PF1313

/

Lot 154
  • 154

Proust, Marcel

Estimate
2,000 - 3,000 EUR
Log in to view results
bidding is closed

Description

  • Proust, Marcel
  • Le Banquet. Collection complète, du n° 1 au n° 8. Paris, Rouquette, mars, avril, mai, juin, juillet, novembre 1892 et février, mars 1893.
8 fascicules agrafés in-8 (280 x 180 mm). Pagination continue de 256 p. Titre en rouge sur couverture en papier vert. Couvertures des deux premiers numéros détachées et annotées, légères mouillures au n° 4 et n° 8 sans gravité, sinon très beaux exemplaires encore brochés. 17 annotations et corrections manuscrites.

Catalogue Note

Le Banquet est fondé en 1892 par Proust et quelques disciples de Condorcet, Jacques Bizet, Fernand Gregh, Robert Dreyfus, Louis de la Salle, Daniel Halévy, Horace Finaly. Financée par les cotisations de ses auteurs, la revue est tirée à 400 exemplaires pour le premier numéro, et de 200 pour les suivants.

Le but avoué du Banquet est, ainsi que l'écrit Proust à Robert Dreyfus, de "publier nos productions". Après Le Mensuel, la Revue de seconde et le Revue lilas et la Revue verte, c’est en effet dans Le Banquet que Proust publie ses premiers textes. Ses études, des comptes rendus et un essai apparaissent dans les numéros 1 à 3 et 5 à 7. Dans le numéro 7 figure « Violante ou la mondanité, conte », la première véritable nouvelle de Proust, qui sera reprise dans Les Plaisirs et les Jours.

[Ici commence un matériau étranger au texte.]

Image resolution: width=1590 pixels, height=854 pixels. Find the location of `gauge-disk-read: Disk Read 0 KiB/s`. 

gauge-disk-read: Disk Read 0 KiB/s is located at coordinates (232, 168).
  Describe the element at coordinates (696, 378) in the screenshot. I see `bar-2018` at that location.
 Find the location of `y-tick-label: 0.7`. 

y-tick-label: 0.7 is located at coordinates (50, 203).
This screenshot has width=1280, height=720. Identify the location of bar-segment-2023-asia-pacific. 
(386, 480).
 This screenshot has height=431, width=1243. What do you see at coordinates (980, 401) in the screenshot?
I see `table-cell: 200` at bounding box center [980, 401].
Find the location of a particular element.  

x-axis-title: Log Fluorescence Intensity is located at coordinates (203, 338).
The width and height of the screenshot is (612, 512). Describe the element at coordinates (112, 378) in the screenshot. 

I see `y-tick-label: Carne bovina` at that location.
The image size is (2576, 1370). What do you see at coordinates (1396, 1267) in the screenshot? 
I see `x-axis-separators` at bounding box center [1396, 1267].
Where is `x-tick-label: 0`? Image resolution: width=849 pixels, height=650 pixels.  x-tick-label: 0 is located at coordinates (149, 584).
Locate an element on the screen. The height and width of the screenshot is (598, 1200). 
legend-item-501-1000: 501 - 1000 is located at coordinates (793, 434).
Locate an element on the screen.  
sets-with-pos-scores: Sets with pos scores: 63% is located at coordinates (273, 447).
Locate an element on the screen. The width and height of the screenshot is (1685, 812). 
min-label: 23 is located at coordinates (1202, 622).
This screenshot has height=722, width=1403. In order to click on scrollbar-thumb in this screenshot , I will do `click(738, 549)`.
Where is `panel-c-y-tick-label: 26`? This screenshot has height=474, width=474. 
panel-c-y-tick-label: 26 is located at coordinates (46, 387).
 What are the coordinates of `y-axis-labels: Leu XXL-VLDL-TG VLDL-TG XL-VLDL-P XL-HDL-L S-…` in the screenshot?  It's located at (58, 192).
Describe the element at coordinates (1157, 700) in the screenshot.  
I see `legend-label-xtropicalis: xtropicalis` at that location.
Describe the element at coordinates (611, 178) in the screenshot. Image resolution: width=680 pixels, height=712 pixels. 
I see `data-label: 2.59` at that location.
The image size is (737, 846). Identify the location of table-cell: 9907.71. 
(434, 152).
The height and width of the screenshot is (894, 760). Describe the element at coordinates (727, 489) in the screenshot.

« Le Banquet contient en germe la Recherche - si différent que ce germe, comme il est naturel, puisse sembler de l’arbre futur... On y rencontre Mme Hayman sous les traits de la courtisane Heldemone, Mme Strauss sous la forme d’une dame "chez qui l’intelligence ne se trahissait que par une grâce plus subtile ", Mme de Chevigné sous les traits d’une déesse-oiseau... » (G. Painter, Marcel Proust, I p.161).

Les annotations manuscrites sur le sommaire des numéros 1 et 2 à l'encre noire sont de l'époque et rétablissent l'identité de certains auteurs. Le texte de Proust "Cydalise" porte aussi une annotation, qui identifie Cydalise comme étant Madame de Mailly (n° 2, p. 42). Les autres corrections concernent le texte Nietzsche, publié par Daniel Halévy. On peut penser que ces écritures sont de la main d'un proche de la revue, peut-être de l'un des auteurs.

Rarissime revue, ici complète et brochée.

Détail des textes de Proust :

- « Études. Les Maitresses de Fabrice », n° 2, avril 1892, p. 41.
- « Études. Cydalise », n° 2, avril 1892, p. 42-43.
- « Études. Esquisse d’après Madame *** », n° 3, mais 1892, p. 78.
- « Études. La Mer », n° 6, novembre 1892, p. 170-171.
- « Varia : Tel qu’en songe par Henri de Régnier », n° 6, novembre 1892, p. 171-172.
- « Études II. Portrait de Madame *** », n° 6, novembre 1892, p. 191.
- « Violante ou la mondanité : conte », n° 7, février 1893, p. 201-208.
- Selon les souvenirs de Robert Dreyfus, le texte "L'Irreligion d'Etat" (n° 3, mai 1892), signé "Laurence", est également de Proust.

référence : Marcel Proust, l’écriture et les arts. Catalogue Gallimard/B.N.F., 1999, cat. n° 45. -- Dictionnaire Marcel Proust, Champion, 2004, sub verbo "Banquet".